The Geology and Petrography of Crater Lake National Park, 1902

 PART II.

BASALTS.

INTERSTITIAL BASALTS.

MINERAL COMPONENTS.

OLIVINE.

Olivine is a constant but very fluctuating ingredient. It appears to be particularly abundant in those rocks where hypersthene is either missing or at least not abundant. No. 157 well illustrates this fact. It is a nearly holocrystalline basalt, with abundant augite and olivine, but with only two or three hypersthene individuals visible in a thin section. The olivine appears either colorless or slightly yellow, but it is frequently stained blood red along the irregular cleavage cracks.

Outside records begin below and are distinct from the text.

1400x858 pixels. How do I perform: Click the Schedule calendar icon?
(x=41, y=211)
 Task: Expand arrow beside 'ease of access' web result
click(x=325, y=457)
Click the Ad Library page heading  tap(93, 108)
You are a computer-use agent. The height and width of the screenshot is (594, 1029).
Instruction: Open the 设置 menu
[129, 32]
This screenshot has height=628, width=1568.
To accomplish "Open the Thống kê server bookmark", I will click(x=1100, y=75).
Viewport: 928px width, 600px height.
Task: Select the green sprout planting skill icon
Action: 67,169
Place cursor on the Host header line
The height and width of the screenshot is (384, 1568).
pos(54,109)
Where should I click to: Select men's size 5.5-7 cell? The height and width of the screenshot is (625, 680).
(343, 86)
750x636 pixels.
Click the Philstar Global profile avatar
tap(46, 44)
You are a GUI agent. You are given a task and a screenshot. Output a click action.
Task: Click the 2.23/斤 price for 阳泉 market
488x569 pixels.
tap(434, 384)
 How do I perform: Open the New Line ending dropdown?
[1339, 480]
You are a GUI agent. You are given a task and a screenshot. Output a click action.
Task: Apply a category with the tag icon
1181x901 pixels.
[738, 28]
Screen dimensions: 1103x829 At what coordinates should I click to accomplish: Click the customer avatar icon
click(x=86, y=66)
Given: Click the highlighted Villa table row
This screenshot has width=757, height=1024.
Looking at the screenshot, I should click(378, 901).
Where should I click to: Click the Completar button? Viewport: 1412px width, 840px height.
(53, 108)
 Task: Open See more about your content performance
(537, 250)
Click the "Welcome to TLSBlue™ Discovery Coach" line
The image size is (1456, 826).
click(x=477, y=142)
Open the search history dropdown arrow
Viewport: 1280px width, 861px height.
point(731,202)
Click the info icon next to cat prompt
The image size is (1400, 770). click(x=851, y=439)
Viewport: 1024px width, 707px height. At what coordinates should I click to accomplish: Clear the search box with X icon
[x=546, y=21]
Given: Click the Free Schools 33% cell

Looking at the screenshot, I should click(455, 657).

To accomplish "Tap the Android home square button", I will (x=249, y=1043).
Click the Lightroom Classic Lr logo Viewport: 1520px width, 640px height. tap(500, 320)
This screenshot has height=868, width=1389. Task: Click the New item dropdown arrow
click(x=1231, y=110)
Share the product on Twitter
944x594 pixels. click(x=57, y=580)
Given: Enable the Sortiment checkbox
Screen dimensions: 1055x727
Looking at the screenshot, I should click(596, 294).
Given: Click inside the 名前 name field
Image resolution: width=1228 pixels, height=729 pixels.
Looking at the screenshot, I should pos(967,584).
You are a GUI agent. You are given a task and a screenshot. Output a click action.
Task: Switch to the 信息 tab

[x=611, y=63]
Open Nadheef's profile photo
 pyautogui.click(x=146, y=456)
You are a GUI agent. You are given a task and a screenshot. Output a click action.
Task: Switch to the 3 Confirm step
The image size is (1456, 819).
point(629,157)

In a few cases a slight serpentinization has started in. The olivine occurs usually in granular form or in clusters of grains and only exceptionally in roughly defined crystals. It is the largest constituent of these basalts and is the only one that may be classed as a phenocryst. In No. 152 the olivine appears to have suffered to some extent from magmatic resorption. This is indicated by a border of opaque ore grains. This black border does not occur on all individuals. It is best seen on the smaller ones. It may occur on one end of a crystal and be missing on the other end. A few of the smaller crystals show only a core of unaltered olivine while the greater part of the crystal has been thus altered. In this specimen the small individuals of olivine are unusually well defined and show quite distinctly the crystal shape. In such cases the granular mass of ore has retained the original crystal form of the olivine. The olivines show occasional inclosures of magnetite and also once in a while of brown glass.